If you want a little more kick, you switch and have a little value in there, because value will outperform growth—over time, now. I am talking long term here, not day-in and day-out trading.
So I think those are some areas that people should be looking at, some of the small caps and some value in there.
Kate Stalter: What are some of the investment vehicles that you are using with your clients these days?
Jeff Teach: I use what are called structured index funds, basically through Matson Money, and we use Dimensional Fund Advisors down in Austin, Texas. They are the vehicle that we use.
What Matson does is, they structure the index funds to the client’s risk tolerances. We do a little survey on their risk tolerances and have some multifaceted questions that we go through to find out just how much stress they can take in a year. That is how we form their allocations through these index funds, and we structure them according to their risk level.
Kate Stalter: What are some areas right now that you believe individual investors should really avoid?
Jeff Teach: That is a tough one, and in our philosophy we don’t really call sectors and stocks. We don’t pick stocks, we don’t market time, and we don’t trade on past performance.
But if I was a betting man, I know the metals have been the hot topic lately and gold is just going off, maybe up to $2,000 an ounce. That might be an area to look at, but it can be just as volatile, if not more volatile, than any stocks.
So I don’t know if I really answered the question, but commodities are a hot area right now. I am not a day trader, and I would be afraid to jump in now. I might be more attuned to take my jewelry over to the jewelry shop and sell my gold.
Kate Stalter: Given what you have said here today Jeff, what do you believe is the hardest thing for individual investors to do right now? And maybe that’s exactly what they need to be doing, because it’s the hardest thing?
Jeff Teach: As I mentioned before, the emotional part of it and keeping that in check.
I had a hard time with the 600-point drop, and I have been doing this for 30 years now.
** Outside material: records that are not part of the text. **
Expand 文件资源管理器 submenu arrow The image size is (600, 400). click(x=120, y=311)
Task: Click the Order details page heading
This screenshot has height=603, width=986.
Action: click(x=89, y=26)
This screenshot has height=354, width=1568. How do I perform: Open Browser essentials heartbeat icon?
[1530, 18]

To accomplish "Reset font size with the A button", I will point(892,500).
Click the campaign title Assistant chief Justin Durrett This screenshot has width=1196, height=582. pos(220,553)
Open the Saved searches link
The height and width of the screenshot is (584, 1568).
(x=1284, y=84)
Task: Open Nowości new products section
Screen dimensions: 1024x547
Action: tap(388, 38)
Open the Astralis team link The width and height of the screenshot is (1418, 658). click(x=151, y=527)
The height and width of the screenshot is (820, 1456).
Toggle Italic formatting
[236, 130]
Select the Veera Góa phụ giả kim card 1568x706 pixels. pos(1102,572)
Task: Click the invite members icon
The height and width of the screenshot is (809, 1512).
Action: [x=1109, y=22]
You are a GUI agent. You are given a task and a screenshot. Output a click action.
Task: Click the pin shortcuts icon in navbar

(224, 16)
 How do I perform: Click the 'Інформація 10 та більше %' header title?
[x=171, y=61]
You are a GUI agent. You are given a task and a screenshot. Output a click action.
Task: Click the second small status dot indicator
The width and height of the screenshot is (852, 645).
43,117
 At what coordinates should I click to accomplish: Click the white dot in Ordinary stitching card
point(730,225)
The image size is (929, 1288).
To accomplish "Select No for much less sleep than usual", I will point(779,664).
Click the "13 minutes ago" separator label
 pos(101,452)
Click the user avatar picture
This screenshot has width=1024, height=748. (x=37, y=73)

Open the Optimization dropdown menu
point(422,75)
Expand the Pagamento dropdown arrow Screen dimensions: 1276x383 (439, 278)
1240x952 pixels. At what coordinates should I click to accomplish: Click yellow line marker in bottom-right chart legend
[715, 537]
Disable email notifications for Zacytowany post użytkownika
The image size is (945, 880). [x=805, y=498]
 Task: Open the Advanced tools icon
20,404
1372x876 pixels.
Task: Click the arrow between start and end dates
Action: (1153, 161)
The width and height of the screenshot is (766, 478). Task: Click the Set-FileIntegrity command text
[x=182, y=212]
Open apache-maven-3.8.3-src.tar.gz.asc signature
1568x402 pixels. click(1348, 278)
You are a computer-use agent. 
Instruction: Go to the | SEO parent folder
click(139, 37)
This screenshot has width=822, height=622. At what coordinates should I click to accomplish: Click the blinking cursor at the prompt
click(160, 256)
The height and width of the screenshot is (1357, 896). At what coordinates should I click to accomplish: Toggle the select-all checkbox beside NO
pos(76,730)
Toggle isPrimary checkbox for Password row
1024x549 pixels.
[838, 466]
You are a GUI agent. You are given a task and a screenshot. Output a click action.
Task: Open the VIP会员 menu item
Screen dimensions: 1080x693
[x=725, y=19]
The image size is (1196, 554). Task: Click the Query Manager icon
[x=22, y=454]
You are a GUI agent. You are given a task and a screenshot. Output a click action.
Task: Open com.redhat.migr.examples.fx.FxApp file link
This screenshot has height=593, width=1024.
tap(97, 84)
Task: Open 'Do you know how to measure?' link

I was there in October 1987, and watched helplessly as the market fell 22%. Here we just fell 6% in one day...but 22% in one day, at the time I didn’t know what in the world to do.
It is just keeping those emotions in check and staying the course. Think long term, things that you know that over time are going to be there in 20 years and not get caught up on IPOs, hot stocks, and things you hear at cocktail parties, and stuff that is working for somebody else, because you don’t know when they got in and you don’t know when they got out.
The key is really staying the course and thinking long term and not gambling with your money.